The risk was reconsidered, but “accepted as reasonable,” according to this year’s annual report.
A spokesman for the company points out that the Huawei and Hinkley scenarios are not quite comparable. The technology firm sells its equipment to other companies, which then own and manage it. At Hinkley, the proposal is to sell a stake to the Chinese state, and in return for the investment, allow it to build Chinese-designed reactors at a new nuclear power station in Bradwell, Essex.
So what kind of risk does Huawei’s equipment present?
The company makes everything from the routers and switches that steer traffic across the Internet, to BT’s green street cabinets, to the transmission equipment used in mobile phone masts.
Sending an e-mail from your home computer, making a mobile phone call from a street corner, or using a tablet to order a weekly shop — wherever you are in the UK, chances are your private communications will be carried over Huawei equipment.
With customers in Europe, the Americas, Africa and of course China, it claims to connect one-third of the world’s population.
Founded by a former Chinese Workers’ and Peasants’ Red Army officer, Ren Zhengfei (任正非), the firm has no public list of shareholders, but it claims to be privately owned and independent from the state.
Its biggest UK customers are Vodafone and BT. Until recently, the only British-owned mobile network, Vodafone has carved out a niche as the largest supplier to government ministries and major corporations. The phone calls made by the prime minister and her Cabinet run over its network.
BT’s broadband grid stretches from Whitehall to remote rural areas and is still the largest in the UK, supplying much of the infrastructure used by rivals including TalkTalk and Sky to connect their customers.
The concern is that so-called “back doors,” hidden in the Huawei software, could be used to eavesdrop on sensitive government, military and business communications.
They could even be used to disrupt or shut down mobile networks in the event of a conflict.
“Bugs can be hidden in sloppy code,” said Graeme Batsman, a data security consultant and blogger at datasecurityexpert.co.uk. “China and others are known for spying, but I don’t think China is a terrorist state, which would make these devices explode one day. The UK and US are probably just as bad anyway.”
Indeed, the papers leaked from the US’ National Security Agency by Edward Snowden revealed that it had hacked into Huawei’s headquarters, obtaining technical information and monitoring the communications of its top executives. One of the reported aims was to try and uncover vulnerabilities in the products to use them for US surveillance operations.
The Cell has identified multiple vulnerabilities in Huawei products.
The latest annual report warned: “Code quality has shown signs of improvement, but remains below industry good practice.”
More than 100 concerns had been raised with Huawei’s research and development arm in China, last year’s report said.
Three issues identified that year resulted in interventions having to be made in equipment already deployed in telecoms networks.
On the plus side, using company staff to identify faults means they are more likely to be fixed quickly. And the cooperation has brought cash into the UK.

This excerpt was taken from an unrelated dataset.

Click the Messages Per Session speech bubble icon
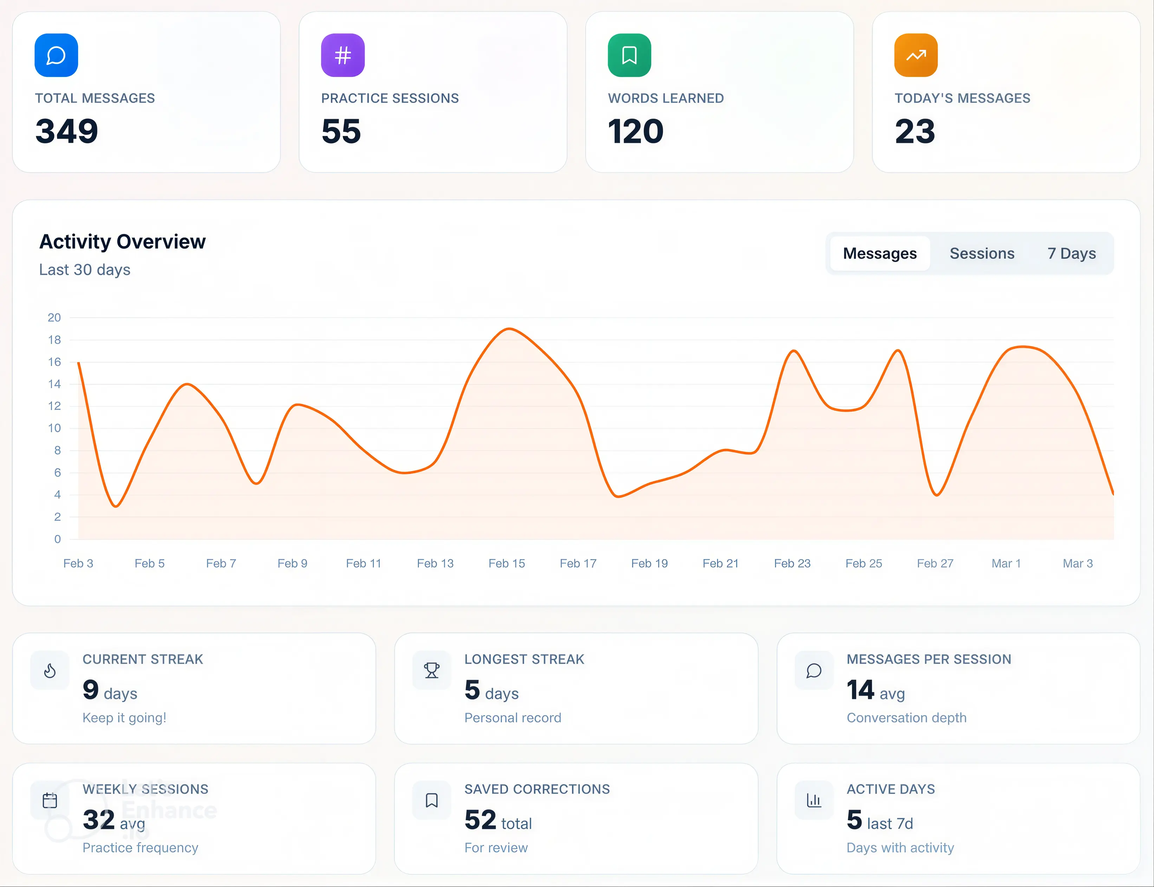The width and height of the screenshot is (1154, 887). (814, 671)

In 2012, Ren met with then-British prime minister David Cameron to promise ￡3 billion (US$3.9 billion at current exchange rates) of procurement and investment. The following year, after Rifkind’s inquiry, he confirmed the deal when Osborne visited Shenzhen, China.
For Huawei, the monitoring arrangement not only improves its products, but makes good business sense. Cooperating with the UK advertises its trustworthiness to other foreign governments.
Reassuring the prime minister is another matter.
Former British secretary of state for business, innovation and skills Vince Cable has revealed that while he was in government, May was “never completely satisfied about Huawei.”
The Cell’s recent efforts might have quelled those fears.
For now, it is business as usual in Banbury.